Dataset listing
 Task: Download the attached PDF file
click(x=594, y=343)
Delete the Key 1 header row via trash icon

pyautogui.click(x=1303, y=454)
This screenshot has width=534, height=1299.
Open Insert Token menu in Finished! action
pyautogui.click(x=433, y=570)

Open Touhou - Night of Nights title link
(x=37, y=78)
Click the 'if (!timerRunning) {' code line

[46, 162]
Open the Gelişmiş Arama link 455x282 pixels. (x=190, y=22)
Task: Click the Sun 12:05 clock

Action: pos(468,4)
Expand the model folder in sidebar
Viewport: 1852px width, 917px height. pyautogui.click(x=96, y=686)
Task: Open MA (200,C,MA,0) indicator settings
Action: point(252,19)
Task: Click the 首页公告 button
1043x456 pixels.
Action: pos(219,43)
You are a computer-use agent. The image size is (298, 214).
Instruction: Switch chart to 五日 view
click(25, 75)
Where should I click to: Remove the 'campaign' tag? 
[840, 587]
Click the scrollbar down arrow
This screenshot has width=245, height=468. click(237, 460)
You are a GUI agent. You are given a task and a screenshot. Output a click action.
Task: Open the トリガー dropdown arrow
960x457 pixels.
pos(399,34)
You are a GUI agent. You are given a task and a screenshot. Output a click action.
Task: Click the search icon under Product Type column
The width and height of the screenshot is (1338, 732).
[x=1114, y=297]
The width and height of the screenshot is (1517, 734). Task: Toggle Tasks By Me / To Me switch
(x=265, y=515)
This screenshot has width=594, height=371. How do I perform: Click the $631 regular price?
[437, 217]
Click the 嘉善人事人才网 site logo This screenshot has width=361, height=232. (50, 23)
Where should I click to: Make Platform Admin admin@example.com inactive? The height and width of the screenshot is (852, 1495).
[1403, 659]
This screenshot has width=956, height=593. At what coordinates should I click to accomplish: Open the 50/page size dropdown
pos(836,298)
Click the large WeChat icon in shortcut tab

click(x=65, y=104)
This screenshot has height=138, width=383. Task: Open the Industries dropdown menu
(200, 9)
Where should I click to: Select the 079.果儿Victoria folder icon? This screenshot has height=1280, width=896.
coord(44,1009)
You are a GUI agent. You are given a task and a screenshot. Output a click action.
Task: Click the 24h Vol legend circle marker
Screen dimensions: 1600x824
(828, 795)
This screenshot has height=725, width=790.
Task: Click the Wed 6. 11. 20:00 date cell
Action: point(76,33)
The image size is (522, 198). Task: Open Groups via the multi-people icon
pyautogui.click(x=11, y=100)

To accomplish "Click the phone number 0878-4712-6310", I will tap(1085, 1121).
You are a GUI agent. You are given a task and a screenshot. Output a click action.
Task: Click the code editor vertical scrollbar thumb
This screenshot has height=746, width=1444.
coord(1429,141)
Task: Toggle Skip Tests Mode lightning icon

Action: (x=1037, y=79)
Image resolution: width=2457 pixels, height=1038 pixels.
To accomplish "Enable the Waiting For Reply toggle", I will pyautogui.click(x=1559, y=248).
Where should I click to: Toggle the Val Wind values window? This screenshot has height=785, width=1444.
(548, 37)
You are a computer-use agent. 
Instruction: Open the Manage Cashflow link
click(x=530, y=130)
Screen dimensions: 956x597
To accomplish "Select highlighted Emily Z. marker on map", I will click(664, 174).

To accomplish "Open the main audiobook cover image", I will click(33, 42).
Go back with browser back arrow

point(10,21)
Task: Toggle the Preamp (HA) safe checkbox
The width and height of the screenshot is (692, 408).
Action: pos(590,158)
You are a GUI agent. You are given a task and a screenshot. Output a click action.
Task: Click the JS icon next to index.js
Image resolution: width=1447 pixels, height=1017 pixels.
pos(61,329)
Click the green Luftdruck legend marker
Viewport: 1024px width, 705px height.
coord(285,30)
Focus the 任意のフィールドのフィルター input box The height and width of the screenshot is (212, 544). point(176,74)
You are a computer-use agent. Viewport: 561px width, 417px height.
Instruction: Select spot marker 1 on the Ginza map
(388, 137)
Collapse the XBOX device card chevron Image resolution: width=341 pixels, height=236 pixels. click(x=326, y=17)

§ **PROBLEM STATEMENT**
Render every line of the listing above as a Markdown table with the columns No. and Line, numbering the rows in order and leaving out blank lines.

§ **OUTPUT BELOW**
| No. | Line |
|---|---|
| 1 |  Task: Download the attached PDF file |
| 2 | click(x=594, y=343) |
| 3 | Delete the Key 1 header row via trash icon |
| 4 | pyautogui.click(x=1303, y=454) |
| 5 | This screenshot has width=534, height=1299. |
| 6 | Open Insert Token menu in Finished! action |
| 7 | pyautogui.click(x=433, y=570) |
| 8 | Open Touhou - Night of Nights title link |
| 9 | (x=37, y=78) |
| 10 | Click the 'if (!timerRunning) {' code line |
| 11 | [46, 162] |
| 12 | Open the Gelişmiş Arama link 455x282 pixels. (x=190, y=22) |
| 13 | Task: Click the Sun 12:05 clock |
| 14 | Action: pos(468,4) |
| 15 | Expand the model folder in sidebar |
| 16 | Viewport: 1852px width, 917px height. pyautogui.click(x=96, y=686) |
| 17 | Task: Open MA (200,C,MA,0) indicator settings |
| 18 | Action: point(252,19) |
| 19 | Task: Click the 首页公告 button |
| 20 | 1043x456 pixels. |
| 21 | Action: pos(219,43) |
| 22 | You are a computer-use agent. The image size is (298, 214). |
| 23 | Instruction: Switch chart to 五日 view |
| 24 | click(25, 75) |
| 25 | Where should I click to: Remove the 'campaign' tag?  |
| 26 | [840, 587] |
| 27 | Click the scrollbar down arrow |
| 28 | This screenshot has width=245, height=468. click(237, 460) |
| 29 | You are a GUI agent. You are given a task and a screenshot. Output a click action. |
| 30 | Task: Open the トリガー dropdown arrow |
| 31 | 960x457 pixels. |
| 32 | pos(399,34) |
| 33 | You are a GUI agent. You are given a task and a screenshot. Output a click action. |
| 34 | Task: Click the search icon under Product Type column |
| 35 | The width and height of the screenshot is (1338, 732). |
| 36 | [x=1114, y=297] |
| 37 | The width and height of the screenshot is (1517, 734). Task: Toggle Tasks By Me / To Me switch |
| 38 | (x=265, y=515) |
| 39 | This screenshot has width=594, height=371. How do I perform: Click the $631 regular price? |
| 40 | [437, 217] |
| 41 | Click the 嘉善人事人才网 site logo This screenshot has width=361, height=232. (50, 23) |
| 42 | Where should I click to: Make Platform Admin admin@example.com inactive? The height and width of the screenshot is (852, 1495). |
| 43 | [1403, 659] |
| 44 | This screenshot has width=956, height=593. At what coordinates should I click to accomplish: Open the 50/page size dropdown |
| 45 | pos(836,298) |
| 46 | Click the large WeChat icon in shortcut tab |
| 47 | click(x=65, y=104) |
| 48 | This screenshot has height=138, width=383. Task: Open the Industries dropdown menu |
| 49 | (200, 9) |
| 50 | Where should I click to: Select the 079.果儿Victoria folder icon? This screenshot has height=1280, width=896. |
| 51 | coord(44,1009) |
| 52 | You are a GUI agent. You are given a task and a screenshot. Output a click action. |
| 53 | Task: Click the 24h Vol legend circle marker |
| 54 | Screen dimensions: 1600x824 |
| 55 | (828, 795) |
| 56 | This screenshot has height=725, width=790. |
| 57 | Task: Click the Wed 6. 11. 20:00 date cell |
| 58 | Action: point(76,33) |
| 59 | The image size is (522, 198). Task: Open Groups via the multi-people icon |
| 60 | pyautogui.click(x=11, y=100) |
| 61 | To accomplish "Click the phone number 0878-4712-6310", I will tap(1085, 1121). |
| 62 | You are a GUI agent. You are given a task and a screenshot. Output a click action. |
| 63 | Task: Click the code editor vertical scrollbar thumb |
| 64 | This screenshot has height=746, width=1444. |
| 65 | coord(1429,141) |
| 66 | Task: Toggle Skip Tests Mode lightning icon |
| 67 | Action: (x=1037, y=79) |
| 68 | Image resolution: width=2457 pixels, height=1038 pixels. |
| 69 | To accomplish "Enable the Waiting For Reply toggle", I will pyautogui.click(x=1559, y=248). |
| 70 | Where should I click to: Toggle the Val Wind values window? This screenshot has height=785, width=1444. |
| 71 | (548, 37) |
| 72 | You are a computer-use agent.  |
| 73 | Instruction: Open the Manage Cashflow link |
| 74 | click(x=530, y=130) |
| 75 | Screen dimensions: 956x597 |
| 76 | To accomplish "Select highlighted Emily Z. marker on map", I will click(664, 174). |
| 77 | To accomplish "Open the main audiobook cover image", I will click(33, 42). |
| 78 | Go back with browser back arrow |
| 79 | point(10,21) |
| 80 | Task: Toggle the Preamp (HA) safe checkbox |
| 81 | The width and height of the screenshot is (692, 408). |
| 82 | Action: pos(590,158) |
| 83 | You are a GUI agent. You are given a task and a screenshot. Output a click action. |
| 84 | Task: Click the JS icon next to index.js |
| 85 | Image resolution: width=1447 pixels, height=1017 pixels. |
| 86 | pos(61,329) |
| 87 | Click the green Luftdruck legend marker |
| 88 | Viewport: 1024px width, 705px height. |
| 89 | coord(285,30) |
| 90 | Focus the 任意のフィールドのフィルター input box The height and width of the screenshot is (212, 544). point(176,74) |
| 91 | You are a computer-use agent. Viewport: 561px width, 417px height. |
| 92 | Instruction: Select spot marker 1 on the Ginza map |
| 93 | (388, 137) |
| 94 | Collapse the XBOX device card chevron Image resolution: width=341 pixels, height=236 pixels. click(x=326, y=17) |